Поезд стал замедлять ход. Остановка.

— Хочу выйти, проветриться, — сказал Петров.

— Здесь полминуты стоим. — Тренер посмотрел на часы. — Подожди, через двадцать минут большая станция, там и прогуляемся.

Медведь и Сашок довольно засмеялись.

— Что смешного? — спросил Петров.

— Ребятки застоялись, — суетливо пояснил Тренер. — Ну, кто банкует? Петров, ты!

Замерев на несколько секунд, поезд снова тронулся, набрал скорость, колеса выбивали частую дробь. Медведь снова достал платок и пузырек.

— Я же тебя просил! — возмутился Петров.

— А это другое, — ухмыльнулся Медведь.

Поплыл действительно другой запах, эфирно сладковатый. Медведь неожиданно бросился на Петрова, прижал платок к его лицу. Следом навалились Сашок и Тренер, один держал ноги, другой руки Петрова.

Тот вырывался, стараясь не дышать. Но даже отдельно с каждым из спортсменов Петров вряд ли бы вышел победителем.

Хотелось втянуть в себя воздух — так хотелось, что все остальное уже не имело значения. Он задышал — чем-то сладко лекарственным, спасительным, непривычным, как запахи в родительской квартире.

Забытье опустилось шляпой, которую ему вдруг надвинули на глаза. Петров никогда не носил шляп, но тут, по случаю кризиса, одну примерял — плохие мальчики хулигански схватились за поля и натянули на лицо.

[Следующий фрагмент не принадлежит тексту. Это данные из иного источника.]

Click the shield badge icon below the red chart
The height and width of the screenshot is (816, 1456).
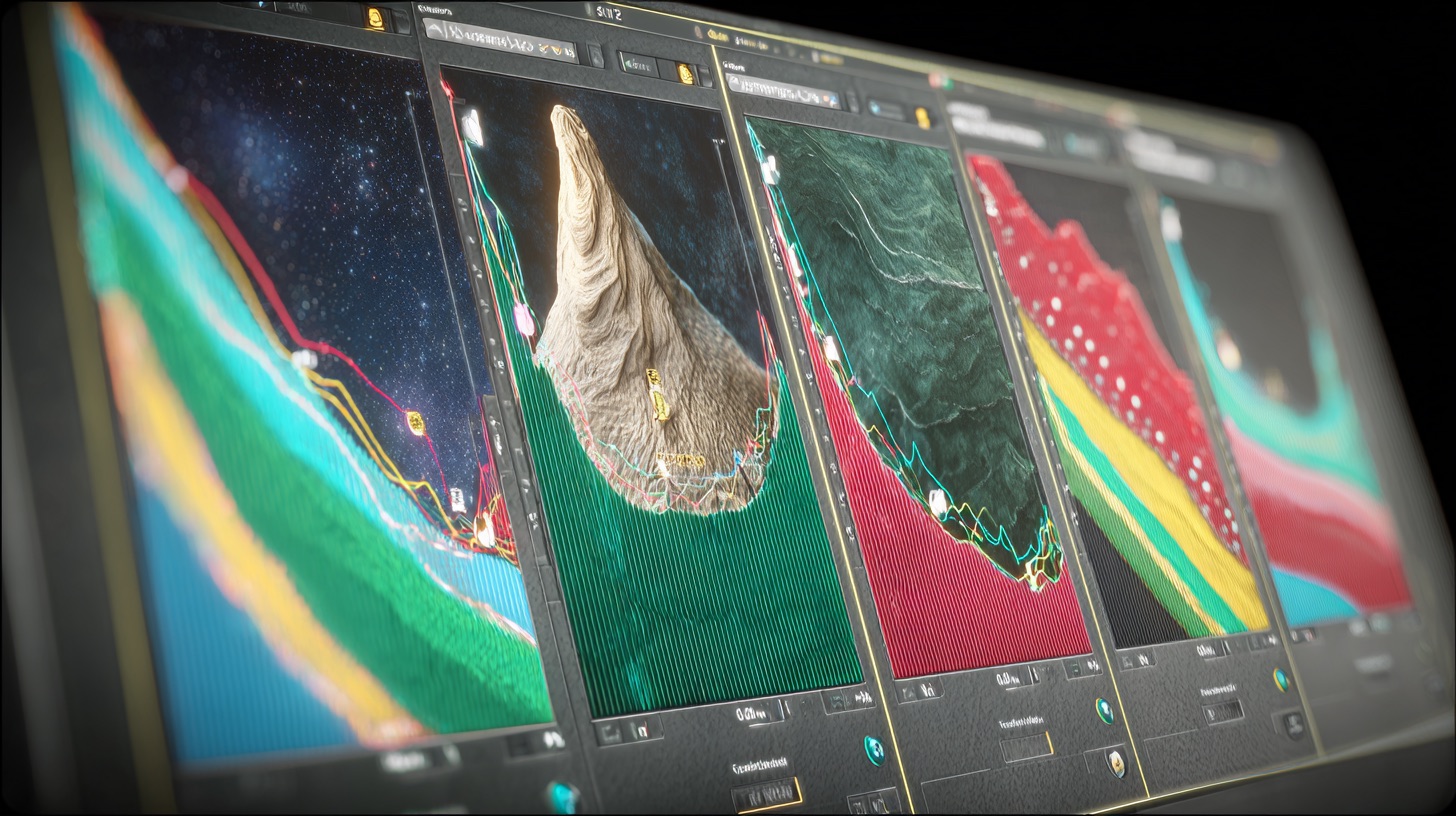pyautogui.click(x=1116, y=764)
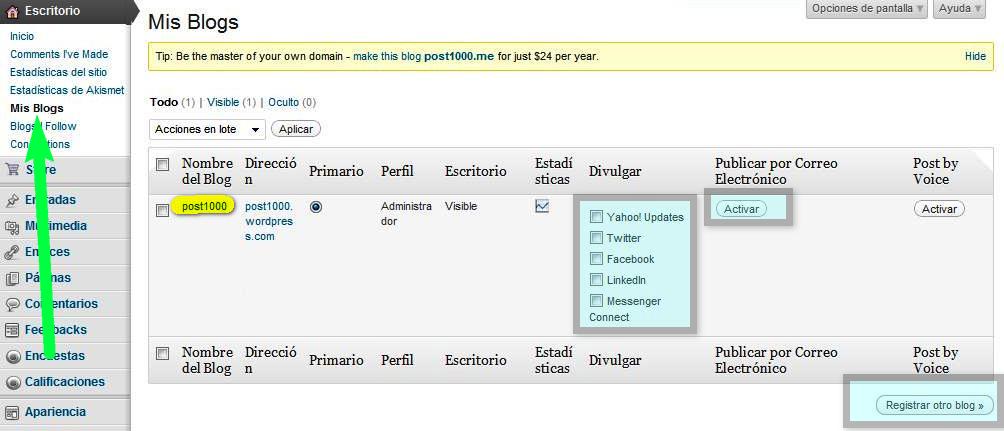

Темнота была неполной. Он со стороны наблюдал, как, матерясь и переругиваясь, спортсмены его расслабленное тело одевают и одеваются сами. Хватают багаж, вешают Петрова безвольной куклой на плечи Медведя и двигаются по вагонному коридору. Проходя мимо своего купе, он увидел через стену, как беременная женщина засыпает, поглаживая свой живот. Он Зинке гладил живот на последних месяцах, когда она не могла заснуть.

Из тумана вырисовывается, становясь почти четкой, проводница:

— Что это с ним?

Петров хочет позвать ее на помощь, но язык не слушается, и нет у него сил поднять голову или пошевелить рукой.

— Перепил малость, — гогочет Тренер. — Ауфидерзейн, мадемуазель!

Его волокут по перрону — ноги чужие, рук нет, душа еле трепещется, не поспевает за телом. Но мыслит. Вдруг приходит вопрос: а как же отец живет, наполовину мертвый? Нет! Врешь! Соединить тело с сознанием и вырваться, убежать!

Он вырвался, но не смог сделать ни шагу, упал, проехал лицом по грязному асфальту, не чувствуя боли. Голоса: «Добавь ему, Сашок, одеколончику — понюхать». Тупой удар в бок — тяжелым ботинком в печень. Опять не больно, как под наркозом. Мокрая тряпка у лица. Знакомый запах. Подкатывает темное облако. «Нырнуть в него? Похоже на репетицию смерти. Слово умное — „репетиция“ — не помню, что значит».